One year. One whole fucking year they are telling me I'll be here for. I thought the first phonecall with my parents would start out with saying life was harder without me there, but that was the furthest thing from what they said. Honestly, they made it seem like they were way better off with me gone. My emotions have always pretty much been on lockdown around my mother, but this time I was positive she knew because she asked what 'my problem' was after I was doing my best to choke back tears.

"Nothing Ma, just excited that I get to talk to you." I responded, Staff assured me before the call that if I tried to manipulate my parents in any way, shape, or form they would cut the call immediately.

"Wow Eve, that place turned you around fast! Don't worry, the year will be over before you know it." I audibly gasped at her words.

"Y-Year?" I asked shakily.

"If you don't mess up there, it'll only be a year." She sounded smug. I wanted nothing more than to launch myself through the phone and punch her in the fucking head. Smug fucking bitch.

"Can you do me a huge favor? Since I am making progress here?" I asked.

"Depends what it is." She replied coldly.

"Let Harry know I'm at least alright? I can't call or write him. But I want him to be kept updated while i'm here, I know he's worried." All I could think about was Harry. My mind went crazy all the time. Was Olivia around? Were they being safe? Was he seeing his mom regularly? Eating right? My anxiety was always on high thinking about Harry, especially being so far away.

"I guess. I've always liked Harry." She responded, I could tell she was rolling her eyes.

"Thank you! Well I gotta let you go, it's almost time for dinner and I have quite a bit of chores to do before bed tonight. Love you!" She seemed genuinely surprised at my words, even though I only said them so she'd actually talk to Harry for me.

"Uh, I-I love you too, Eve." She tripped over the words. Staff hung up the phone.

"You may go off and finish your chores now, we will have you discuss your relationship with this Harry person in therapy late this week." Staff told me, I didn't even care, I knew I was going to get told to terminate Harry from my life, I'd tell them I was going to and never ever do it. They wouldn't have to know what went on after I got out of this place and went back to New York.

I got up and went straight outside. This place was easily the toughest thing I had ever been through in all 16 years of my life. The punishments were borderline abusive if not actually abusive. I wasn't allowed to talk about this place in a negative way to the outside world or I'd go back down to level one; and I had just gotten assigned a bed for being level two after being here for 6 months of sleeping on the floor. Since I got here, the weather has been really different. I was used to New York winters but this state was way colder now that it was coming on winter. I was really upset when I found out I was going to miss Christmas back home with Harry. It was really weird here and didn't feel like Christmas at all, there was no good food, no presents besides each girl getting more clothes.
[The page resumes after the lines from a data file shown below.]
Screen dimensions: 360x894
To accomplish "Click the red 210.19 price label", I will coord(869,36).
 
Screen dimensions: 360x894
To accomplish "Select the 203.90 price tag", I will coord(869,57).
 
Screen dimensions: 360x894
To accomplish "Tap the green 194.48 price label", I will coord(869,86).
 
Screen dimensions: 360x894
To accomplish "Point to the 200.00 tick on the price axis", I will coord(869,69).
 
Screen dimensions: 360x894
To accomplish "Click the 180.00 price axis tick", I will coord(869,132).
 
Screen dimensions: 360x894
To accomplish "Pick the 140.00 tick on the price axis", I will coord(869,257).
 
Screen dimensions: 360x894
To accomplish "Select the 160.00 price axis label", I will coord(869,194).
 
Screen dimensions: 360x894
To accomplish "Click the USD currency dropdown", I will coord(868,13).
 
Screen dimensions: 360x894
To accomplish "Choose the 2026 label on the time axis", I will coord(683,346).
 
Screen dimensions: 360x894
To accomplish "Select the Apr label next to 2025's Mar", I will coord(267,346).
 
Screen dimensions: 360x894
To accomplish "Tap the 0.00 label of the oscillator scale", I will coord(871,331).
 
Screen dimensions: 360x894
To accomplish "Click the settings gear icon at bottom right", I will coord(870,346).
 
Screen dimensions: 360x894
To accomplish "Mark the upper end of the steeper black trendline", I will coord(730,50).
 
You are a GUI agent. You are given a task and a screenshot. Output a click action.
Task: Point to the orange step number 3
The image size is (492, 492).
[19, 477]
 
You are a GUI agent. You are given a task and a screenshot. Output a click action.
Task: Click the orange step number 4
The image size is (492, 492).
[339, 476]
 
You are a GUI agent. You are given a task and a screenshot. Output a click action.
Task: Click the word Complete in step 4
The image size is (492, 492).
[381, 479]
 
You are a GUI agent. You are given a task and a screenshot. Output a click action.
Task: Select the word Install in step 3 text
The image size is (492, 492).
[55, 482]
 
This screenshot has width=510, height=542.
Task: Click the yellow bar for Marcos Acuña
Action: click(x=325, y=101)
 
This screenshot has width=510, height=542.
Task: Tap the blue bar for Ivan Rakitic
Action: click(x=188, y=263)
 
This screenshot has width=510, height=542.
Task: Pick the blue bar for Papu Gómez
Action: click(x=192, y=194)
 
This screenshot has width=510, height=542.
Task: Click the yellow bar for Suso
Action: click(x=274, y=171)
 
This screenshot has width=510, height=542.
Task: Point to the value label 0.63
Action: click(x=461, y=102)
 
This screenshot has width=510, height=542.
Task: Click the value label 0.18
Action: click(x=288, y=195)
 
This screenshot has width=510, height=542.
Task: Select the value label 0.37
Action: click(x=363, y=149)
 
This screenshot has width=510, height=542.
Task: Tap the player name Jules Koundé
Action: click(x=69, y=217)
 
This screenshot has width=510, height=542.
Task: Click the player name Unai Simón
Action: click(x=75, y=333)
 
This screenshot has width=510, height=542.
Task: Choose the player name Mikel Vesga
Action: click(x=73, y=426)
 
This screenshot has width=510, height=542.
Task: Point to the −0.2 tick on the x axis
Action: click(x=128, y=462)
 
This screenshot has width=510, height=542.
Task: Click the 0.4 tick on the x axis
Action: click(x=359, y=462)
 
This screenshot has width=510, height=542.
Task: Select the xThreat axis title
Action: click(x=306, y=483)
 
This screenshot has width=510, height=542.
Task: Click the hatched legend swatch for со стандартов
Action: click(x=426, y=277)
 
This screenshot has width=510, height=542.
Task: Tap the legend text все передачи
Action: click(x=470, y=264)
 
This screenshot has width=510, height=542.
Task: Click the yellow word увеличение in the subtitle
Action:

We still weren't allowed to talk to eachother without Staff's permission, so I bet you can guess how many friends I have made in the 6 months I have been here.

"Okay girls! Chore time!" Someone yelled loudly before the lights came on before any of us had the chance to cover our eyes to let them adjust. It had to be about 4:30 in the morning, which meant that we had a little extra time to get ready. A couple new girls groaned loudly from the floor. I knew better and kept my mouth shut along with everyone else that actually had a bed.